Please reproduce the entries below exactly from the line with "This screenshot has width=2358, height=918." through their last line, leaving out any pictures.

..........

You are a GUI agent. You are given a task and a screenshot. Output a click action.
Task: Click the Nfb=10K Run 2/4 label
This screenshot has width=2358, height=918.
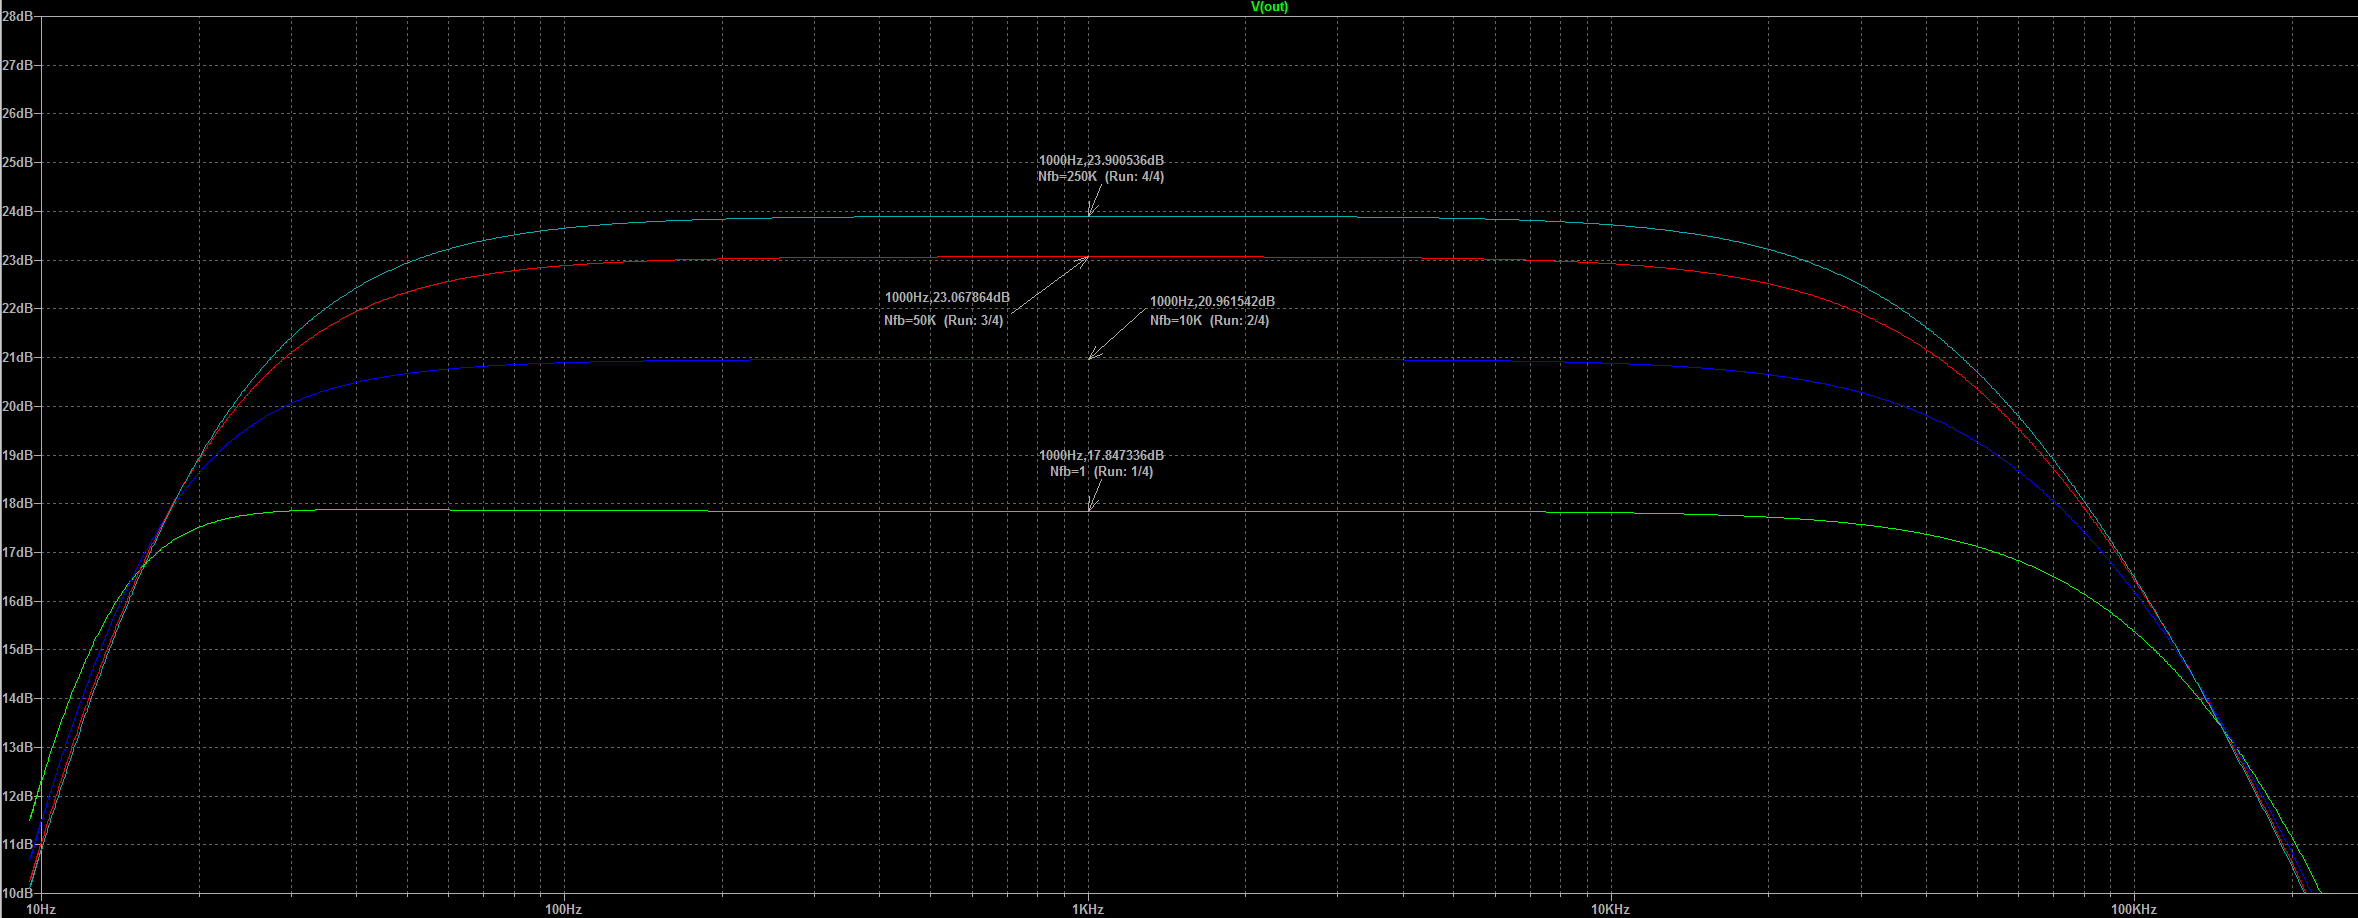click(x=1209, y=321)
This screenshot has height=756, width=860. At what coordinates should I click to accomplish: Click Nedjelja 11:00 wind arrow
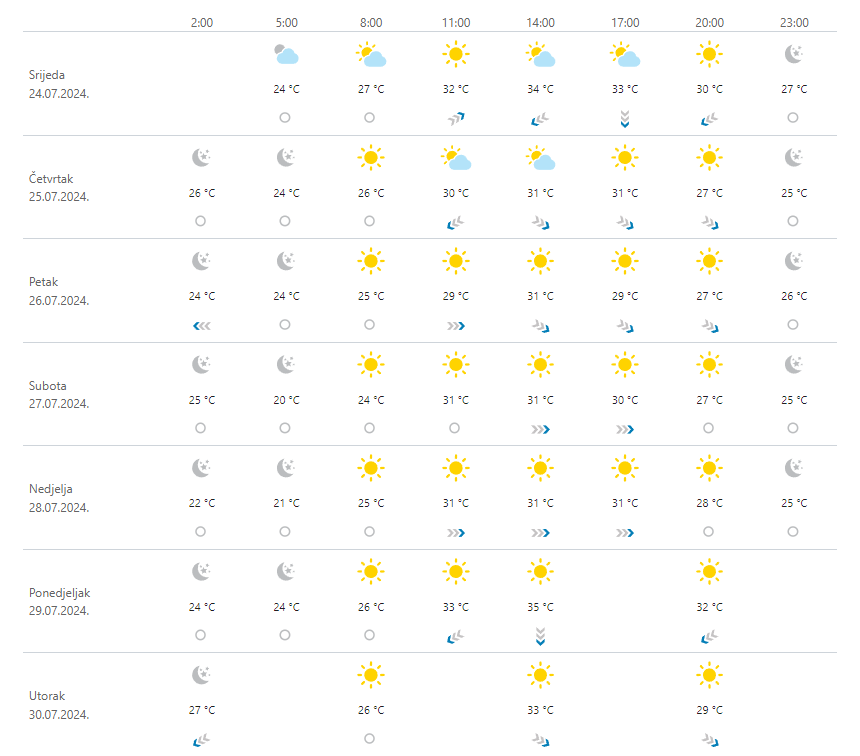456,532
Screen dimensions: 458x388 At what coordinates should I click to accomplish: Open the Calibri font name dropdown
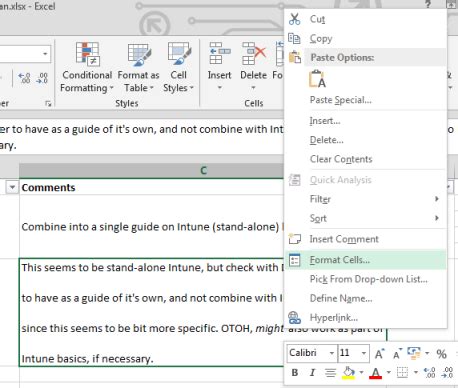[x=331, y=353]
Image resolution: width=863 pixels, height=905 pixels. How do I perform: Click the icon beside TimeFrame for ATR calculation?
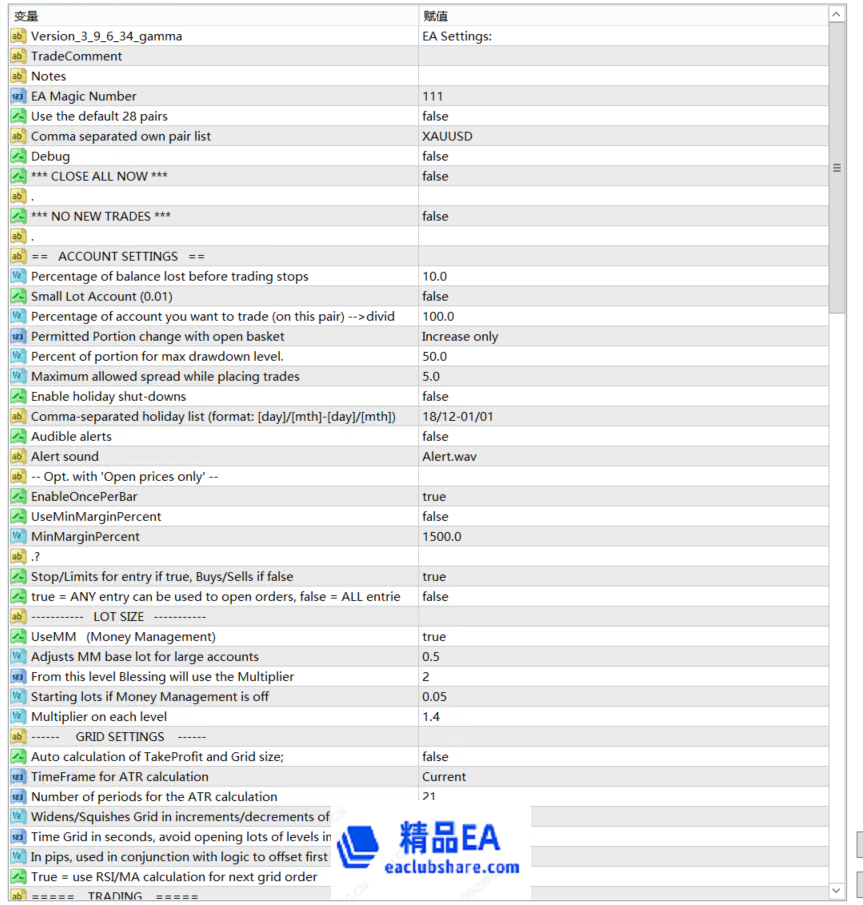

..........

## [SOLVED EXERCISE]
This screenshot has width=2358, height=918.
click(x=1209, y=321)
This screenshot has height=756, width=860. At what coordinates should I click to accomplish: Click Nedjelja 11:00 wind arrow
456,532
Screen dimensions: 458x388 At what coordinates should I click to accomplish: Open the Calibri font name dropdown
[x=331, y=353]
Image resolution: width=863 pixels, height=905 pixels. How do I perform: Click the icon beside TimeFrame for ATR calculation?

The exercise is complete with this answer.